Task to carry out: Copy word for word everything from the line containing "You are a computer-use agent. Screen dimensions: 1297x736" down to the line containing "pos(197,171)", including both of those lines.
**** Raw data
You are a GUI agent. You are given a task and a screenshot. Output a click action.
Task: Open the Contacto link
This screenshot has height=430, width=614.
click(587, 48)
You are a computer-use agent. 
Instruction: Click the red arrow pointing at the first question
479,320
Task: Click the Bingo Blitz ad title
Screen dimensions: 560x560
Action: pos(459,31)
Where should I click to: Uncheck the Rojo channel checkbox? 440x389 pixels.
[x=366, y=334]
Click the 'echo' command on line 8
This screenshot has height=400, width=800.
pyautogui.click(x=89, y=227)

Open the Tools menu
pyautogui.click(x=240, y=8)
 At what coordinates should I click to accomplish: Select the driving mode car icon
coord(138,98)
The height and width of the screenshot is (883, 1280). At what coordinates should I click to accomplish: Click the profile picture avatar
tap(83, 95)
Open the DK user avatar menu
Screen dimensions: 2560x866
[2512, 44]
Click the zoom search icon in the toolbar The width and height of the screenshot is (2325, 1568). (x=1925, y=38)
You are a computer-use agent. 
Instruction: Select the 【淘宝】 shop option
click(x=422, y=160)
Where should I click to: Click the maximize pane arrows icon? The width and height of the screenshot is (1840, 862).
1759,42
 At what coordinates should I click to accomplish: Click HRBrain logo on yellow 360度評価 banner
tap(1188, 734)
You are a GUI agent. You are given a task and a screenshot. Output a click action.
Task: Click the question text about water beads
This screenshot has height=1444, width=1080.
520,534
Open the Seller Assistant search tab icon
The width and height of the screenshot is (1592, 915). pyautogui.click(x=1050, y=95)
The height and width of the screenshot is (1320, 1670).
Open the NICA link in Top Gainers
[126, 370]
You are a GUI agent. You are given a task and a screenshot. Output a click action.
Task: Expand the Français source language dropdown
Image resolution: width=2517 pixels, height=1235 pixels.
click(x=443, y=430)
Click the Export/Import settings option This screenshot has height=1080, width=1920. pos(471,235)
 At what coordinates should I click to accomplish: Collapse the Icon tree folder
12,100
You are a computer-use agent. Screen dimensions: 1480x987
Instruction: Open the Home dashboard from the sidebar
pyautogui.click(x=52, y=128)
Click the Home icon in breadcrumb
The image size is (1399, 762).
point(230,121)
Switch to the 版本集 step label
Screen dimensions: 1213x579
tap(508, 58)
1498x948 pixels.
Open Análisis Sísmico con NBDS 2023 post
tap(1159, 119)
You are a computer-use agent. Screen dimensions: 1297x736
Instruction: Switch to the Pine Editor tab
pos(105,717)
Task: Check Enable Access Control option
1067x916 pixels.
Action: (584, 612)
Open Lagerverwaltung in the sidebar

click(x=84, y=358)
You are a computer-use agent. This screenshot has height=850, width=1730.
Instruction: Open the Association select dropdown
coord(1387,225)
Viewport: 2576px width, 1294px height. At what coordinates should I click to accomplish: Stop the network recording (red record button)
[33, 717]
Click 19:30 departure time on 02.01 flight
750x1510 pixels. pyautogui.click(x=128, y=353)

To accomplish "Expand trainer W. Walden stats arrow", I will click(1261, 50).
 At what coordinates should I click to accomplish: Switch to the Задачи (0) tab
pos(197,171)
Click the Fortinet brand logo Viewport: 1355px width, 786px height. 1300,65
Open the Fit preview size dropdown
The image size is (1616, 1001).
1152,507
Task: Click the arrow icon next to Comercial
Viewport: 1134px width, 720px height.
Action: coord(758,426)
********
Result below:
You are a computer-use agent. Screen dimensions: 1297x736
Instruction: Switch to the Pine Editor tab
pos(105,717)
Task: Check Enable Access Control option
1067x916 pixels.
Action: (584, 612)
Open Lagerverwaltung in the sidebar

click(x=84, y=358)
You are a computer-use agent. This screenshot has height=850, width=1730.
Instruction: Open the Association select dropdown
coord(1387,225)
Viewport: 2576px width, 1294px height. At what coordinates should I click to accomplish: Stop the network recording (red record button)
[33, 717]
Click 19:30 departure time on 02.01 flight
750x1510 pixels. pyautogui.click(x=128, y=353)

To accomplish "Expand trainer W. Walden stats arrow", I will click(1261, 50).
 At what coordinates should I click to accomplish: Switch to the Задачи (0) tab
pos(197,171)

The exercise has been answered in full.